:: PASSAGE FOR REVIEW ::

Each token produces three vectors: Query (what am I looking for?), Key (what do I contain?), and Value (what information do I provide?). Attention scores are computed by dot-product between Queries and Keys, then normalized with softmax. These scores weight the Values, producing a context-aware representation for each token.

The scaled dot-product (dividing by √d) prevents the softmax from producing extremely peaked distributions that would effectively ignore most tokens. Without scaling, large embedding dimensions produce large dot products, pushing softmax outputs to near-zero or near-one.

Multi-Head Attention

Instead of computing attention once, Transformers compute it multiple times in parallel — each “head” learning to attend to different types of relationships. One head might specialize in syntactic relationships (subject-verb agreement), another in semantic similarity, another in positional proximity.

With 32 heads and a 4096-dimensional model, each head operates on a 128-dimensional subspace. The heads compute attention independently, then their outputs are concatenated and projected back to 4096 dimensions. This is more expressive than single-head attention with the same computational cost.

Positional Encoding

Transformers process all positions simultaneously — they have no inherent notion of sequence order. Positional encodings inject position information into the input embeddings. The original paper used sinusoidal functions at different frequencies, creating unique patterns for each position.

Modern models use learned positional embeddings (each position gets a trained vector) or Rotary Position Embeddings (RoPE), which encode relative positions through rotation in the embedding space. RoPE is particularly effective because it naturally captures relative distances between tokens — the model cares more about “these tokens are 3 apart” than “this token is at position 47.”

RoPE also supports length extrapolation with techniques like YaRN and NTK-aware scaling, allowing models trained on 4K context to work at 128K+ context with minimal quality loss. This is how modern long-context models achieve their extended windows.

Feed-Forward Network

After attention, each token passes through a two-layer feed-forward network independently. The hidden dimension is typically 4x the model dimension: a 4096-dim model has a 16384-dim FFN hidden layer. This expansion-then-compression pattern lets the network store and retrieve factual knowledge.

[Pixel coordinate grounding data]
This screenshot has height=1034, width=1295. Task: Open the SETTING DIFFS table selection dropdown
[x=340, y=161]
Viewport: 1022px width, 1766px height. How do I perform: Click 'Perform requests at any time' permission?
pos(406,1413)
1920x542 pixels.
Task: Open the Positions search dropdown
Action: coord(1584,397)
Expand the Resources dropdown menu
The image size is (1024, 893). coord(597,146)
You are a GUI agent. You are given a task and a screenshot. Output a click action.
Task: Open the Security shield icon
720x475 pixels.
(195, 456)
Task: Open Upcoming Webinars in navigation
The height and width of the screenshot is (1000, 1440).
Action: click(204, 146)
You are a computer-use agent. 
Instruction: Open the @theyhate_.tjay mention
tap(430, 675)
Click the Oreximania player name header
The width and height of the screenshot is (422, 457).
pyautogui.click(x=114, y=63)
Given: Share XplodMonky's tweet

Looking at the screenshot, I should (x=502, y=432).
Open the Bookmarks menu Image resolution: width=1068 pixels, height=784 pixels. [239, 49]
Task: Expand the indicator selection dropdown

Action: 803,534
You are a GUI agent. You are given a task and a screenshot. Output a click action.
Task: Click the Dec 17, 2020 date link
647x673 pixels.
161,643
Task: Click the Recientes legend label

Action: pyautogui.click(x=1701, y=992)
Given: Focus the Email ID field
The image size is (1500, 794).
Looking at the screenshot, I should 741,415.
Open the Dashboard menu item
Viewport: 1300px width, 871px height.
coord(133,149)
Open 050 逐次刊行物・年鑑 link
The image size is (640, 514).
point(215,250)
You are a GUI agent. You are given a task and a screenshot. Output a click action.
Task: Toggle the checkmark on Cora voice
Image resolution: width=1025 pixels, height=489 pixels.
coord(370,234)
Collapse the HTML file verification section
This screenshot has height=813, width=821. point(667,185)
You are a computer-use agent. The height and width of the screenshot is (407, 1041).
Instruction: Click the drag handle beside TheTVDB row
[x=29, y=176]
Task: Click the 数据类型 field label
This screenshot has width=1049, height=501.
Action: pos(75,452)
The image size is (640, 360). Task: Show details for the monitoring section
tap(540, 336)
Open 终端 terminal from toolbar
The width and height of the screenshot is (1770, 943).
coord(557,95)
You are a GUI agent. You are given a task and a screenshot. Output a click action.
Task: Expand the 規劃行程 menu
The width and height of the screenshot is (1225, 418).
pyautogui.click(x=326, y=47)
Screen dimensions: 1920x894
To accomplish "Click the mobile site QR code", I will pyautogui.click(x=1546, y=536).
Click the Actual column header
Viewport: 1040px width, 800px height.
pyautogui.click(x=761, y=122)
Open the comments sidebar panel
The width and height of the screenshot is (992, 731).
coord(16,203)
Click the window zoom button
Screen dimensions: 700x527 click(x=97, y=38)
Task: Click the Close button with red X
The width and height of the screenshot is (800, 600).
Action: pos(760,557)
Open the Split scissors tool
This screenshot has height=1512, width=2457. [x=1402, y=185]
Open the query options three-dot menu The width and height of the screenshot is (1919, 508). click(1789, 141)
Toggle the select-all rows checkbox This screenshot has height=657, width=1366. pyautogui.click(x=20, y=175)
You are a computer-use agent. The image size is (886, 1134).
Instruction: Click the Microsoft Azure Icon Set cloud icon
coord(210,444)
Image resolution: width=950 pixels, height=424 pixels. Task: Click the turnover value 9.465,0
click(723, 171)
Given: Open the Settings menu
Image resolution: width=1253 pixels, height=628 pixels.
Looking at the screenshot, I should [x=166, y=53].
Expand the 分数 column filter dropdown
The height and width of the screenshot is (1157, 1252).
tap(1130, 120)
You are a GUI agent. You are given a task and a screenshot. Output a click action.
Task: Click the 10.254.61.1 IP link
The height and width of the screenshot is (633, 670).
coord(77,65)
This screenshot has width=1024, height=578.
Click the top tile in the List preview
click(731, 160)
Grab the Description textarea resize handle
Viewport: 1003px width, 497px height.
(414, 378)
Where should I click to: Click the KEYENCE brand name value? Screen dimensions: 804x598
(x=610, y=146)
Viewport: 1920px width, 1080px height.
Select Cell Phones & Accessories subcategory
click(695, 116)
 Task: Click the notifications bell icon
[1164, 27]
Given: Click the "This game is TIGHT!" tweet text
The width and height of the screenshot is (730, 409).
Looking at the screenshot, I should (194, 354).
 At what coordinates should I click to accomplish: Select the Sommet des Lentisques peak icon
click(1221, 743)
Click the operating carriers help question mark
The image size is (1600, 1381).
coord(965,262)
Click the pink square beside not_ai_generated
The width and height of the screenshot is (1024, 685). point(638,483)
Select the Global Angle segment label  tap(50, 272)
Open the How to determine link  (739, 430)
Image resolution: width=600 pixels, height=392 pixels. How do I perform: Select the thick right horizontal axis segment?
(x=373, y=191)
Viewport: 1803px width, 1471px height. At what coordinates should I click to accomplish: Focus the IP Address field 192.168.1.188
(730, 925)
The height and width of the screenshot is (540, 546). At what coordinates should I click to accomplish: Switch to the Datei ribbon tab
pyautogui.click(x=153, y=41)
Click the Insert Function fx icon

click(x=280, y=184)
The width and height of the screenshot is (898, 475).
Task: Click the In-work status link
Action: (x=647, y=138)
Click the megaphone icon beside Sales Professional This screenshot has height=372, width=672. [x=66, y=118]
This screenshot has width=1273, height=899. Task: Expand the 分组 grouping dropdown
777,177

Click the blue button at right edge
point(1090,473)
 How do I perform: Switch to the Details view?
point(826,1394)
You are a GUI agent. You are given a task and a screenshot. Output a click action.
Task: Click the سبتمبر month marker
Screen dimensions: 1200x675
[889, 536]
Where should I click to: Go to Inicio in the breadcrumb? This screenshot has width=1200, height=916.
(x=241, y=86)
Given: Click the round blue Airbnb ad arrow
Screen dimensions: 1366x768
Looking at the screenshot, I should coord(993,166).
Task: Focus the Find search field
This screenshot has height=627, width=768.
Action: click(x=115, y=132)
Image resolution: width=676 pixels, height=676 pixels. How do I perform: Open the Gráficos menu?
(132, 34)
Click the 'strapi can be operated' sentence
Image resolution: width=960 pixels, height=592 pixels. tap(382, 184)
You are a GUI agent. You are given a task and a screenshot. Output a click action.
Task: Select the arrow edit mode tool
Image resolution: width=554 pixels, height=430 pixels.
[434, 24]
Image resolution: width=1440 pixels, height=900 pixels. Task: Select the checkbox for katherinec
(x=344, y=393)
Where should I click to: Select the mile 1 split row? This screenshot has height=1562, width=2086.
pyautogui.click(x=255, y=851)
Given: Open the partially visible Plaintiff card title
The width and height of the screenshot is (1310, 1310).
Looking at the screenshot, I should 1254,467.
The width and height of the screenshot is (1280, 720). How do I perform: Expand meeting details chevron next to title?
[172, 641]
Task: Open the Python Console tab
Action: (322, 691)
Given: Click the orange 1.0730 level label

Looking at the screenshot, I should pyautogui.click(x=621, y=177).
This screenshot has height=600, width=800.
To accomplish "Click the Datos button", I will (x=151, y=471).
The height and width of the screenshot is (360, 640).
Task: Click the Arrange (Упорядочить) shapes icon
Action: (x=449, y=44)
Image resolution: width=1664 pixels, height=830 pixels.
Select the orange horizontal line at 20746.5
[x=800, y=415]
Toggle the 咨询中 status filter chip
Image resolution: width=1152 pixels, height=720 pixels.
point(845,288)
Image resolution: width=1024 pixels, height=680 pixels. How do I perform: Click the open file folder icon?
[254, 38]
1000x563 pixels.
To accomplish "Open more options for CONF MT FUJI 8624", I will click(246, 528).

:: WHAT YOU WILL DO ::
1. Please repeat, word for word, the part of the Transformer passage between "RoPE also supports" and "retrieve factual knowledge.", inclusive.
2. Carry on the Transformer passage from its last sentence.

:: ANSWERS FOR THE TASKS ::
1.
RoPE also supports length extrapolation with techniques like YaRN and NTK-aware scaling, allowing models trained on 4K context to work at 128K+ context with minimal quality loss. This is how modern long-context models achieve their extended windows.

Feed-Forward Network

After attention, each token passes through a two-layer feed-forward network independently. The hidden dimension is typically 4x the model dimension: a 4096-dim model has a 16384-dim FFN hidden layer. This expansion-then-compression pattern lets the network store and retrieve factual knowledge.

2.
Research suggests that FFN layers act as key-value memories. The first linear layer (expansion) produces a sparse activation pattern — only a fraction of neurons fire for any given input. The second linear layer (compression) maps the activated neurons’ stored knowledge back to the token representation. This is why scaling model size primarily means scaling FFN dimensions — more neurons means more stored knowledge.

Decoder-Only vs Encoder-Decoder

GPT-style models are decoder-only: they use causal attention (each token can only see previous tokens, not future ones) and generate text left-to-right. This is implemented by masking future positions in the attention matrix.

The original Transformer was encoder-decoder: the encoder processes the full input with bidirectional attention, and the decoder generates output attending to both previous output tokens and the encoder’s representations. T5 and translation models use this architecture.

Decoder-only models dominate current LLMs because they’re simpler to train (next-token prediction), scale efficiently, and in-context learning emerges naturally from the autoregressive training objective. The “encoder” functionality is implicitly learned — the model’s early layers process and understand the prompt before later layers generate the response.

Why Transformers Scale

Transformers scale because attention is trivially parallelizable on GPUs. Every token can compute its attention scores simultaneously. This contrasts with RNNs, where processing token 100 requires processing tokens 1-99 first. GPU parallelism means scaling to billions of parameters is an engineering problem, not an algorithmic one.

The scaling laws (Chinchilla, etc.) show that model quality improves predictably with more parameters and more training data. Double the parameters, get better quality. Double the data, get better quality. This predictability is why companies invest billions in larger models — the returns are reliable.